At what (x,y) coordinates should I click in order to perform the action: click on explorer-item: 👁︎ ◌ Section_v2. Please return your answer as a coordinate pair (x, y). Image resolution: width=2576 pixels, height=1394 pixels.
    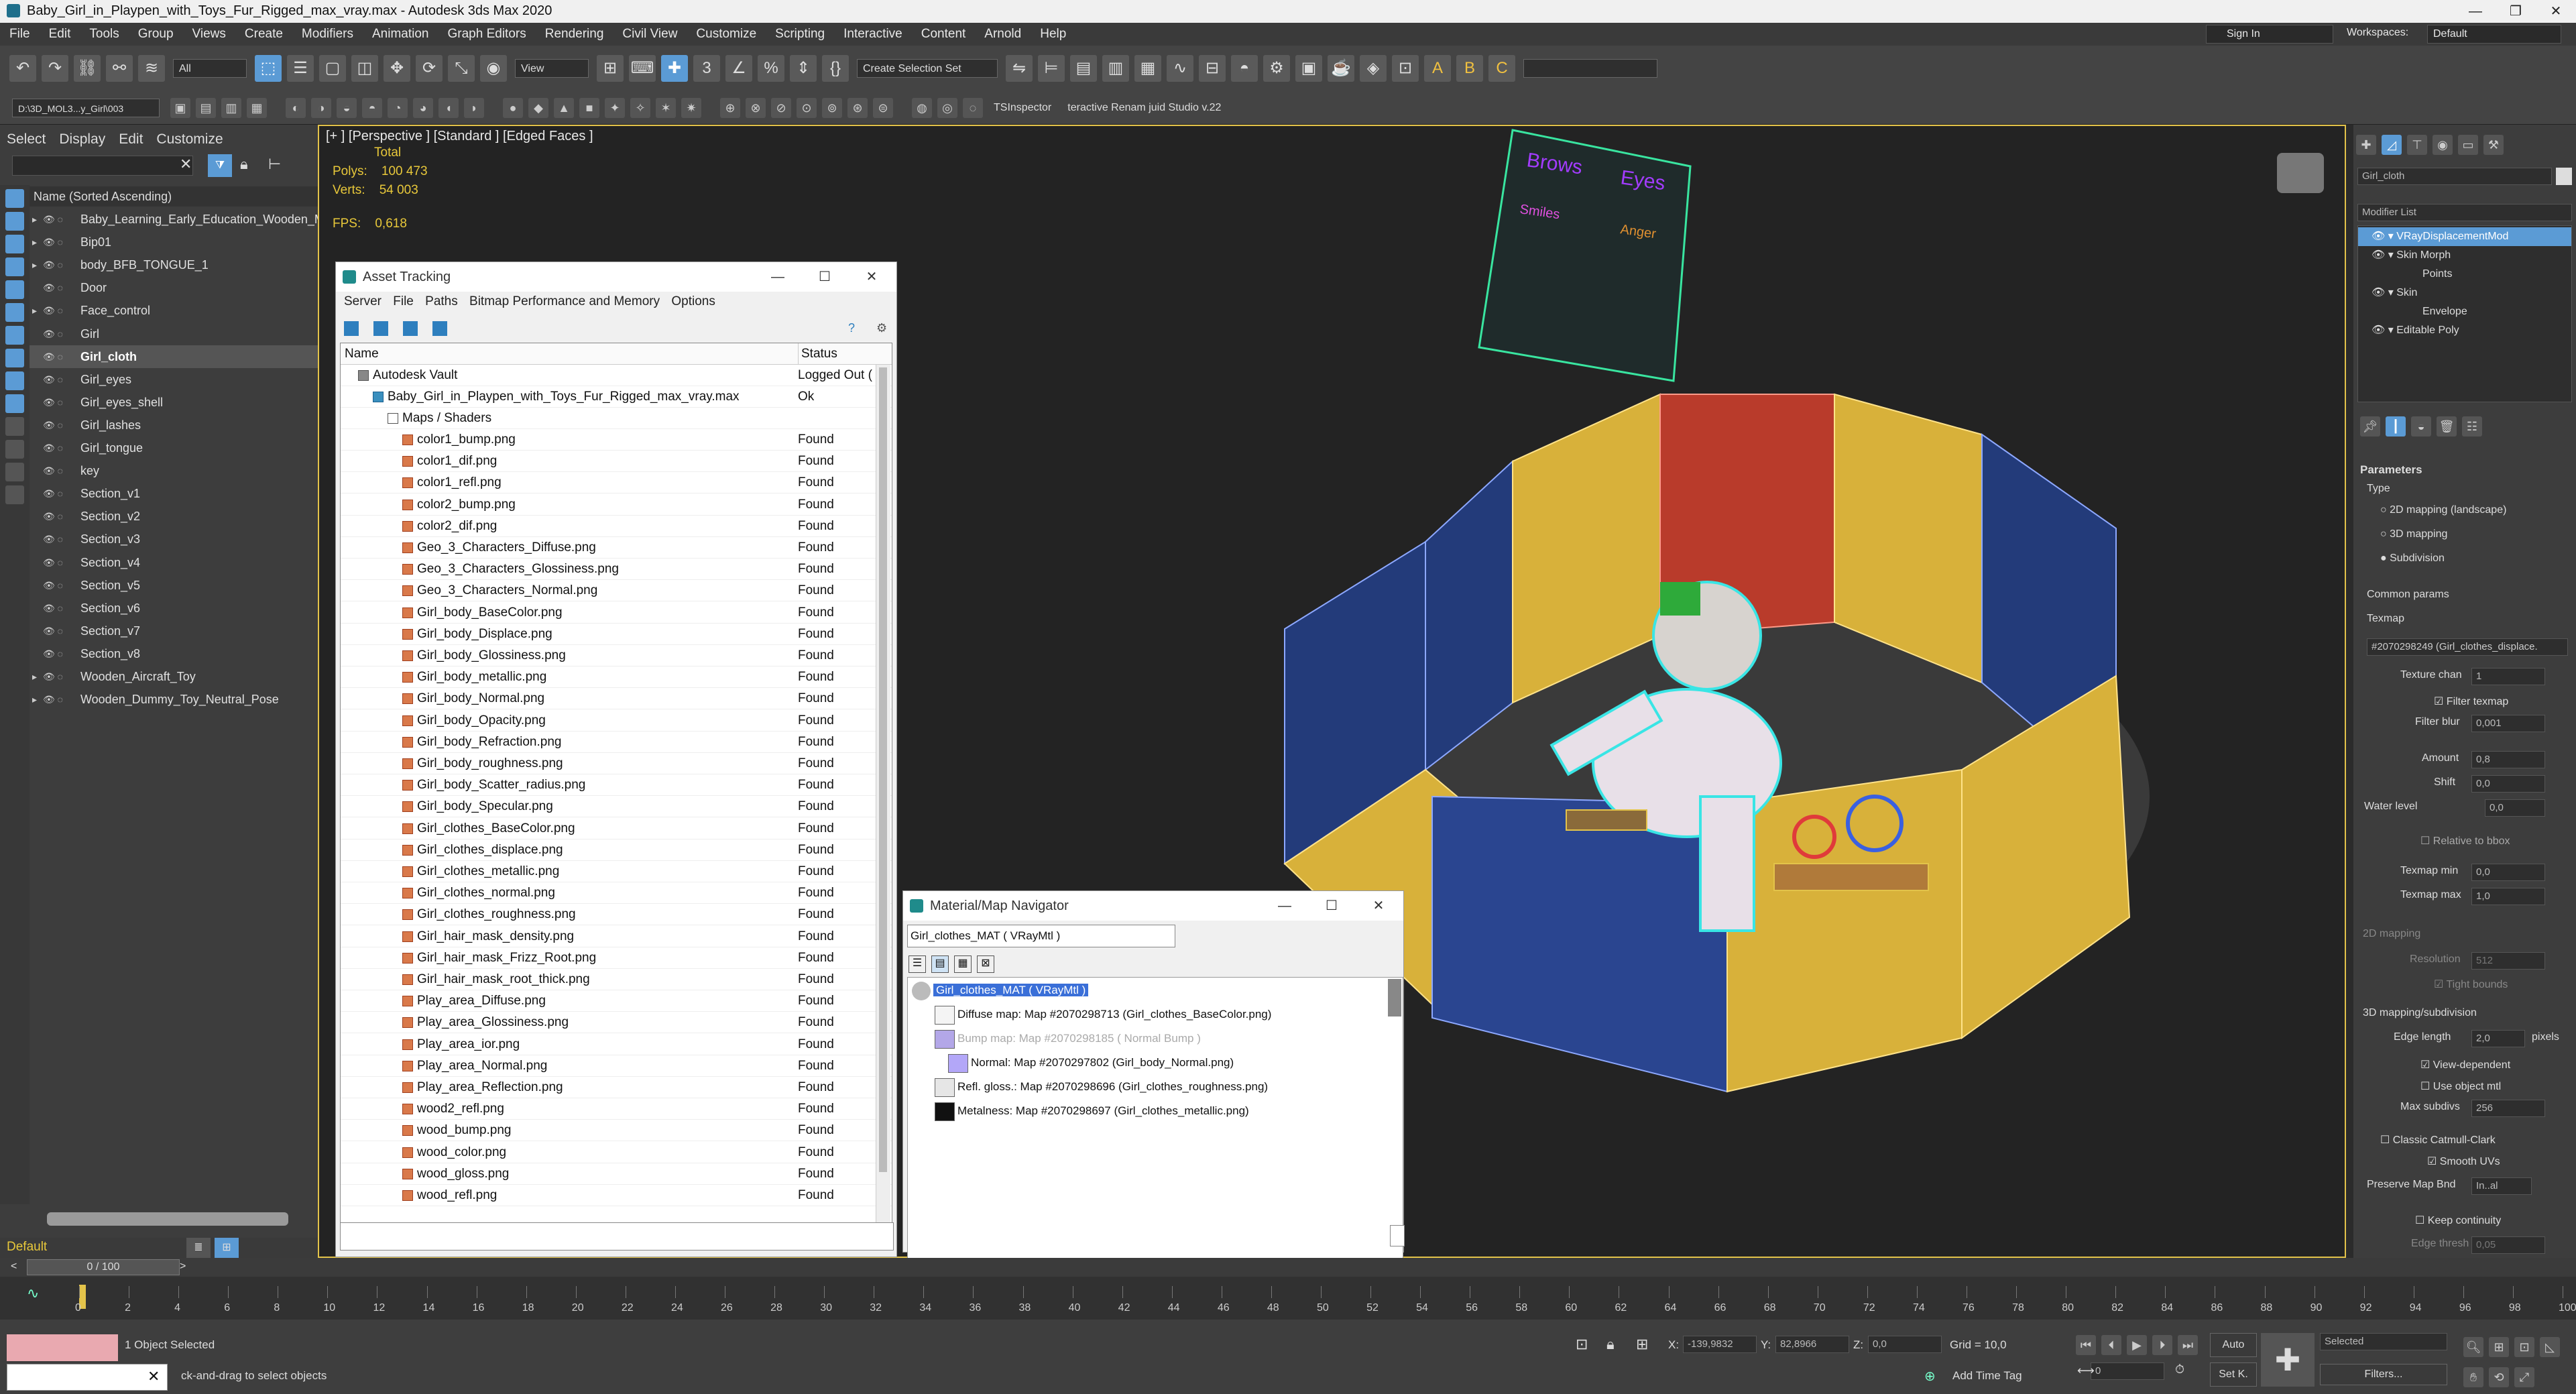
    Looking at the image, I should click on (174, 516).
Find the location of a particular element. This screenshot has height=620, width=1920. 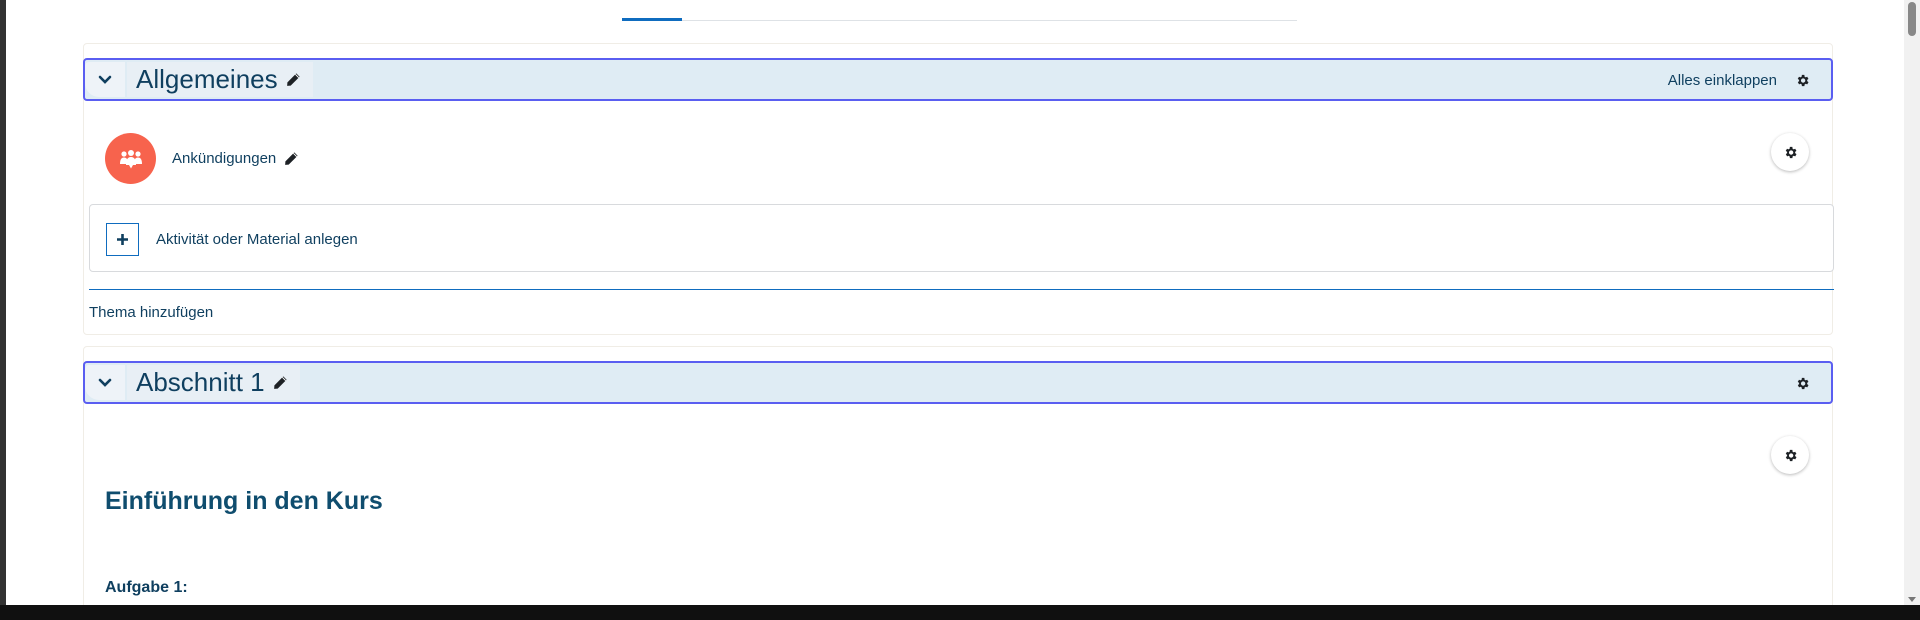

collapse-all-link: Alles einklappen is located at coordinates (1722, 80).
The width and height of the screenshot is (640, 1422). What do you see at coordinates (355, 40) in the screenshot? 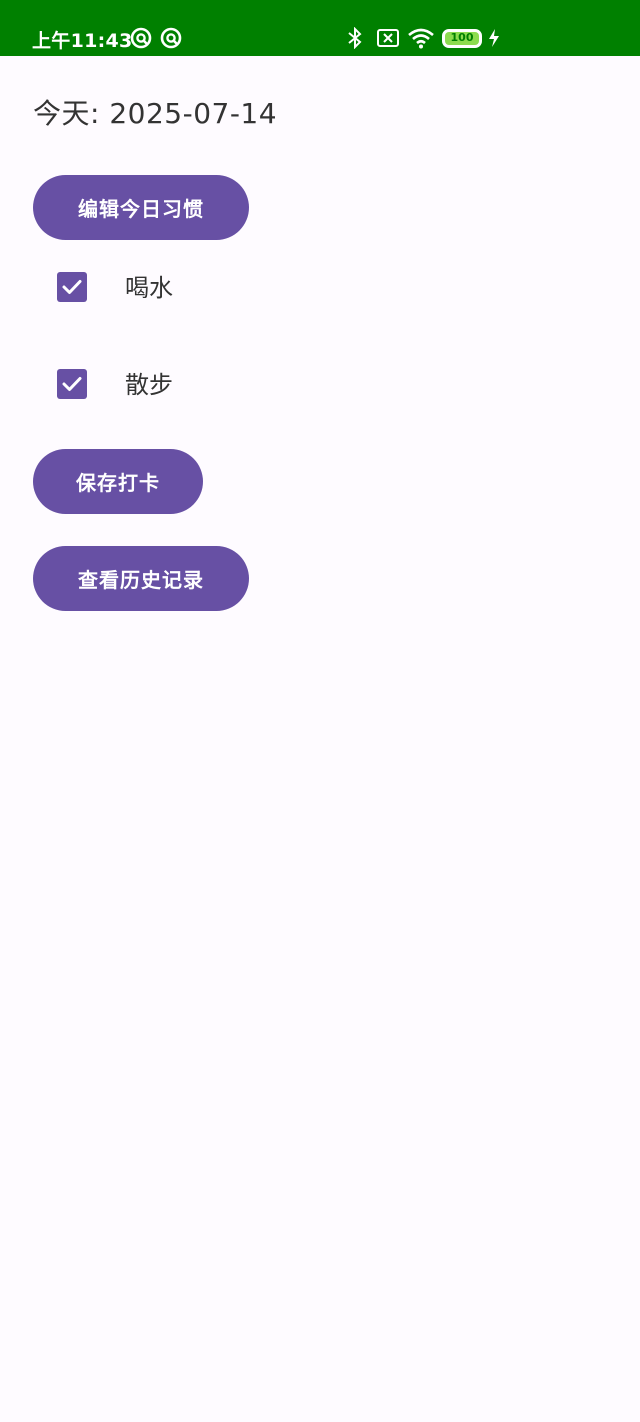
I see `bluetooth-icon` at bounding box center [355, 40].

--------------------------------------------------

_Problem to work on_
Copy out everything from the line containing "Find the location" down to the end of the entries, leaving the pictures out.

_Exercise solution_
Find the location of a particular element. This screenshot has height=620, width=1920. 

collapse-all-link: Alles einklappen is located at coordinates (1722, 80).
The width and height of the screenshot is (640, 1422). What do you see at coordinates (355, 40) in the screenshot? 
I see `bluetooth-icon` at bounding box center [355, 40].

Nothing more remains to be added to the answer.